Warren sort of tried to throw off the yoke of Medicare-for-all. Sen. Amy Klobuchar (D-Minn.), however, took her to task for trying to have it both ways. “Sen. Warren, you acknowledged that Medicare-for-all — that you couldn’t get there right away," Klobuchar said in the Tuesday debate. "You got on the bill that said on Page 8, which is why I didn’t get on it, that you would kick 149 million Americans off their current health insurance. Then, a few months ago, you said, no, you’re going to wait a while to get there.” Sen. Kamala Harris (D-Calif.) got bashed for imprecision on health-care proposals, so it is hard to see why Warren should get away with her vacillation between Medicare-for-all and a not-exactly-Medicare-for-all plan that wouldn’t ruin her chances for election.

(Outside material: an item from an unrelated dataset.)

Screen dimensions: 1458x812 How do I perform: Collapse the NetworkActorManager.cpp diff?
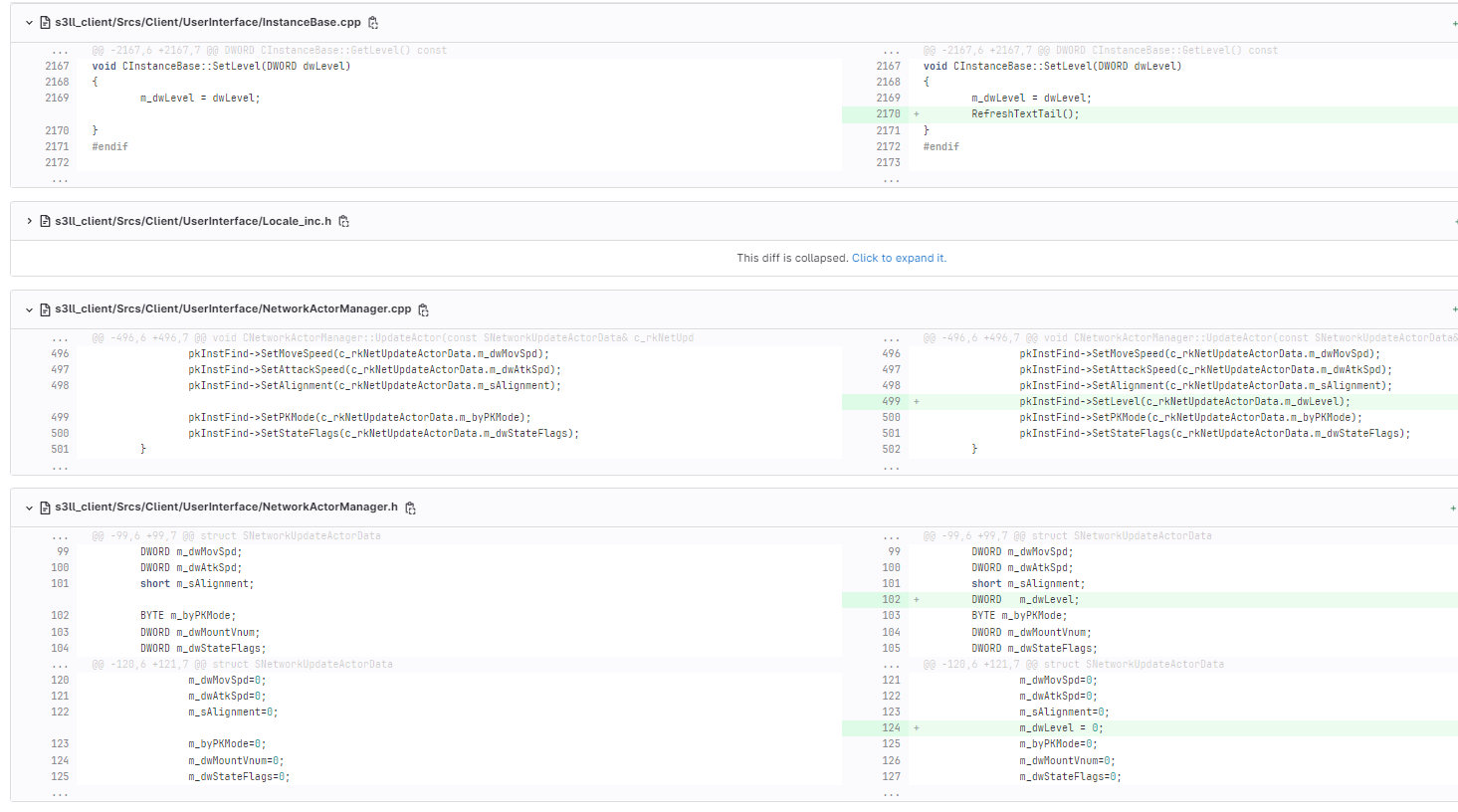pyautogui.click(x=28, y=309)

Also like Sanders, Warren attempted to run as the antiwar candidate and not much else in foreign policy. “I think we need to get our combat troops out. ... Our keeping combat troops there is not helping," she said. Then the platitudes: “We need to work with our allies. We need to use our economic tools. We need to use our diplomatic tools.” And then back to her go-to position: "We need to get our combat troops out. They are not helping create more safety for the United States or the region.”

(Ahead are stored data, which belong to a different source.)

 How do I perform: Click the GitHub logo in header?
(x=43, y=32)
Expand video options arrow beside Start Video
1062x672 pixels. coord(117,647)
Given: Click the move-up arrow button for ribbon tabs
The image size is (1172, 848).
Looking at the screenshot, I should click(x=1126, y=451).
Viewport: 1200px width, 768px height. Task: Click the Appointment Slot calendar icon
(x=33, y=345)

Warren, who like former Sound Bend, Ind., mayor Pete Buttigieg has struggled to win over African Americans, would like to be the “unity” candidate, she told us near the end of the debate:

ABBY PHILLIP: Sen. Warren, what do you say to voters who like your policies but they’re worried they will scare away swing voters you need to win this race in November?
WARREN: So I was born and raised in Oklahoma. I have three older brothers who are all retired, who are all back there still. And two of my three brothers are Republicans. And, sure, there are a lot of things we disagree on, and we can take to our corners and do the Democratic/Republican talking points, but the truth is there's a whole lot we agree on.
You know, my brother is just furious over Chevron and Eli Lilly and Amazon, that are giant corporations making billions of dollars in tax — make billions of dollars in profits and pay nothing in taxes.
My brother said, "I don't get this. I have to pay my taxes. Somebody has to keep the roads paved and the schools open and pay for our defense."
They understand that we have an America right now that’s working great for those at the top; it’s just not working for anyone else. We have a chance to unite — unite as Democrats, but also with independents and Republicans who are sick of living in a country that’s working great for the politicians that are taking the money; it’s working great for the lobbyists; it’s working great for the corporate executives, it’s just not working for everyone else.

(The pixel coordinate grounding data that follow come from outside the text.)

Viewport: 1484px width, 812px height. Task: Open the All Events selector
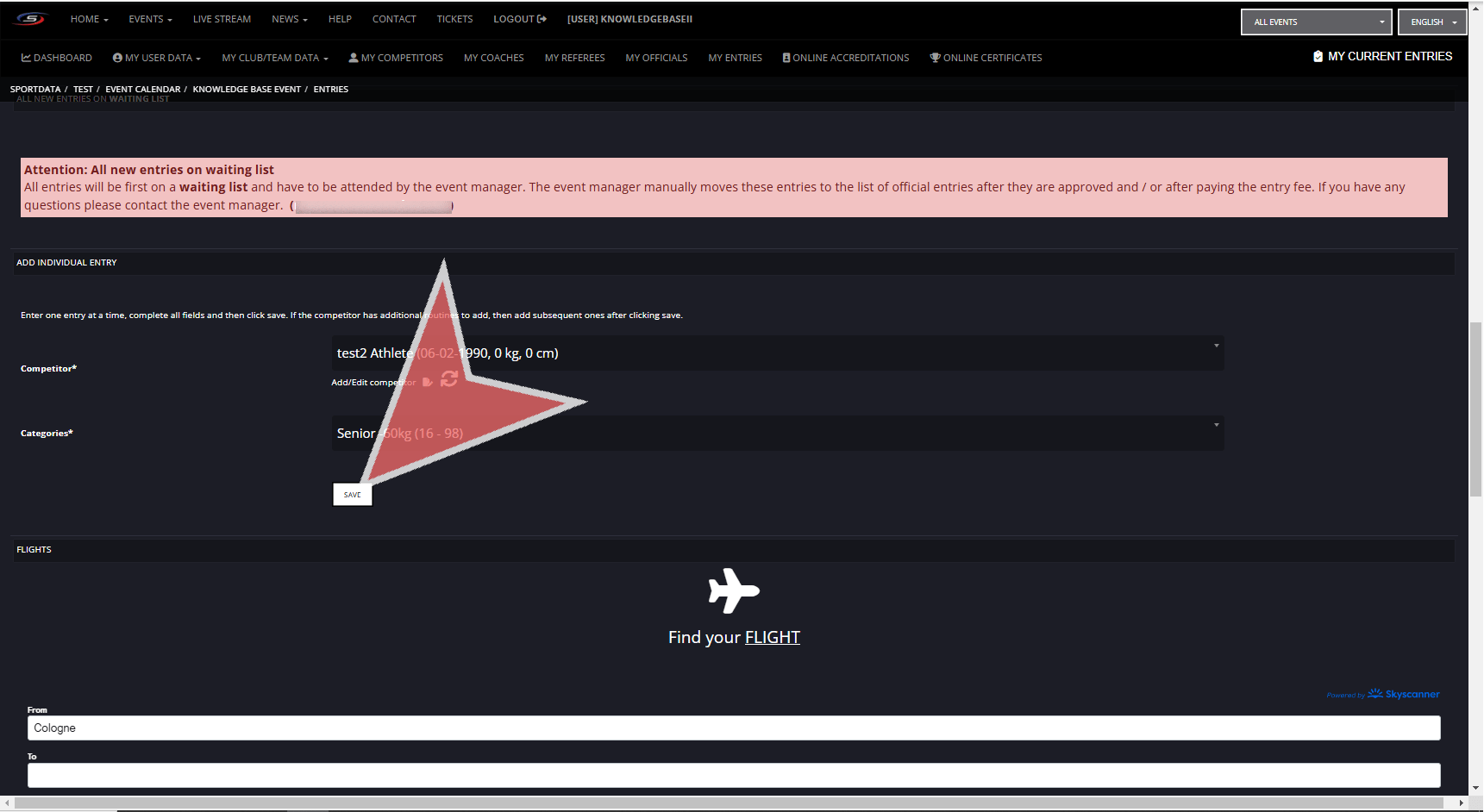point(1316,22)
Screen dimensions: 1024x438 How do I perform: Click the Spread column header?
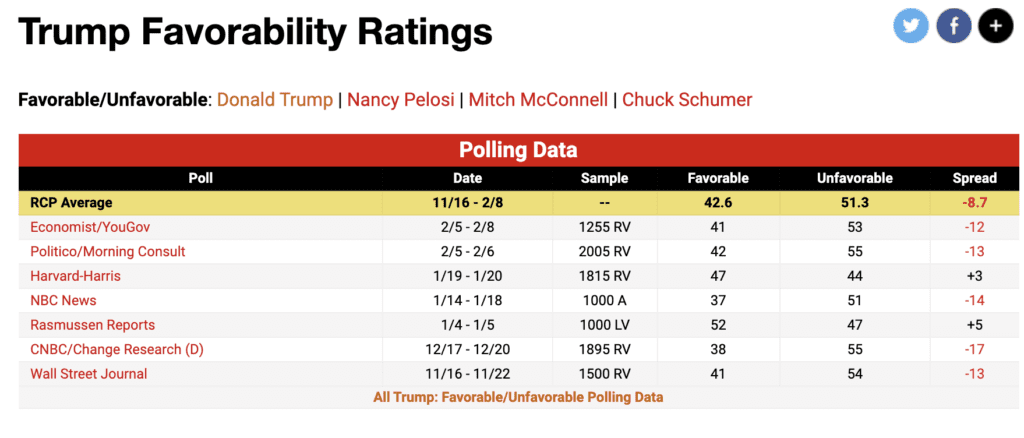point(974,178)
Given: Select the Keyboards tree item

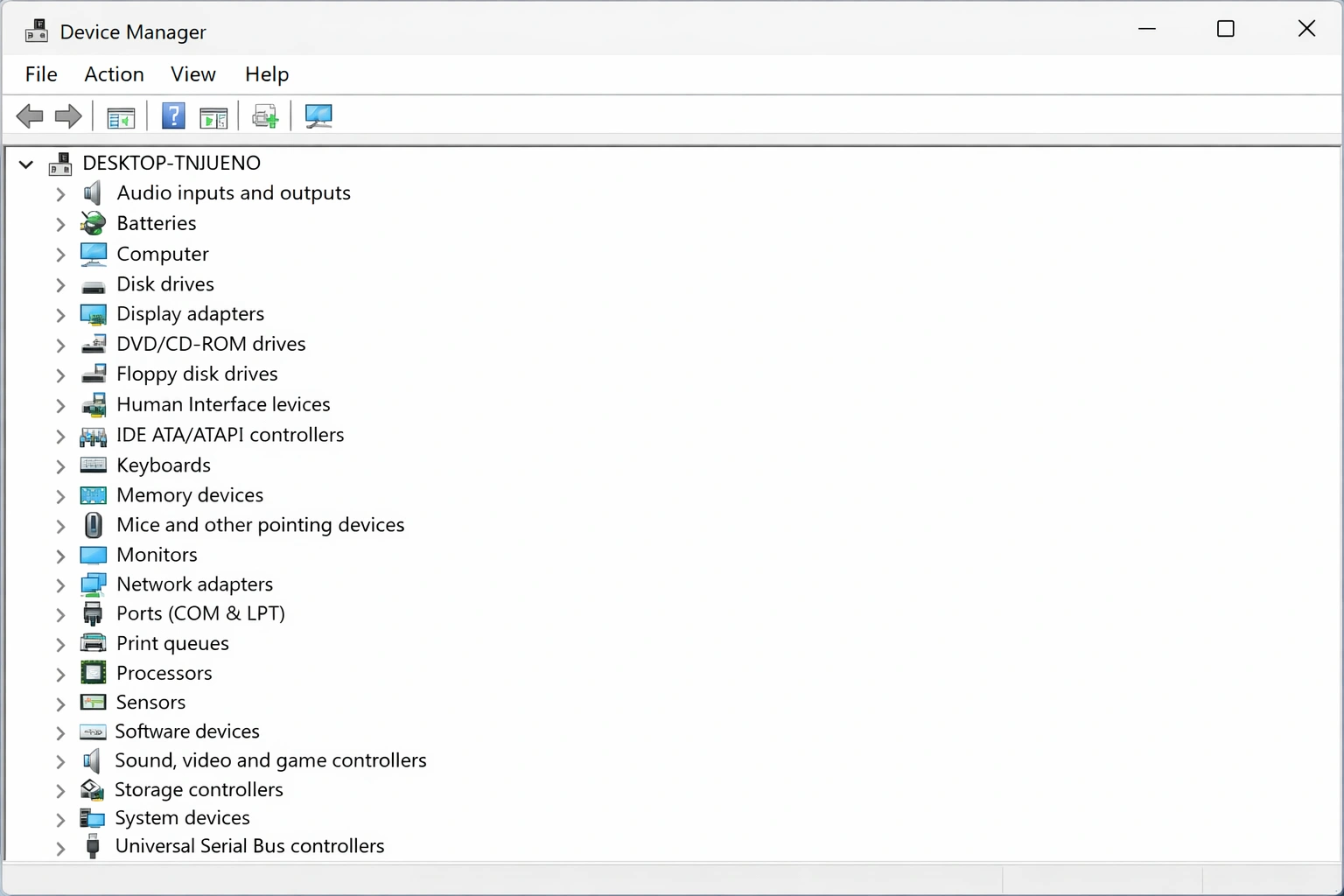Looking at the screenshot, I should pos(163,465).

But Warren did not answer the heart of the question: What comfort could she give moderates and independents that her “big, fundamental change” won’t amount to an extreme, unworkable agenda pretty much in the mode of Sanders?

Repeating the mantra that she is “building the grass-roots movement, leading the fight” or “going to make this America work for everyone else" does not respond to concerns about her extremism. Nor will the Massachusetts senator get brownie points from skeptical moderates, independents or soft Republicans simply by hailing originally from Oklahoma or having siblings in the military.

It is also hard to be a unifier when she has bashed moderates for “running in the wrong primary” or “nibb[ling] around the edges.” One’s tone matters, and trying to run Democrats out of the party for refusing to back Medicare-for-all, only to back away herself, leaves one open to the charge of opportunism.

In short, Warren has struggled throughout the campaign to leave no daylight between her and Sanders while simultaneously trying to make herself seem more electable and set herself up as the unity candidate. Those two things are inconsistent. You can pretty much be like the socialist or you can be electable, but not both. You can speak the language of conciliation or you can go to war with a large share of the party, but not both.

If voters want an electable candidate pitching unity, they should try Klobuchar (“I want to be president for all of America”), Buttigieg (“If you are watching this at home and you are exhausted by the spectacle of division and dysfunction, I’m asking you to join me to help turn the page on our politics”) of former vice president Joe Biden (“There is not a single thing beyond our capacity to do if we do it together”), all of whom have not only talked the talk of unity but have devised policies that, as Klobuchar put it, represent pragmatic progressivism. Saying you are a uniter does not make it so.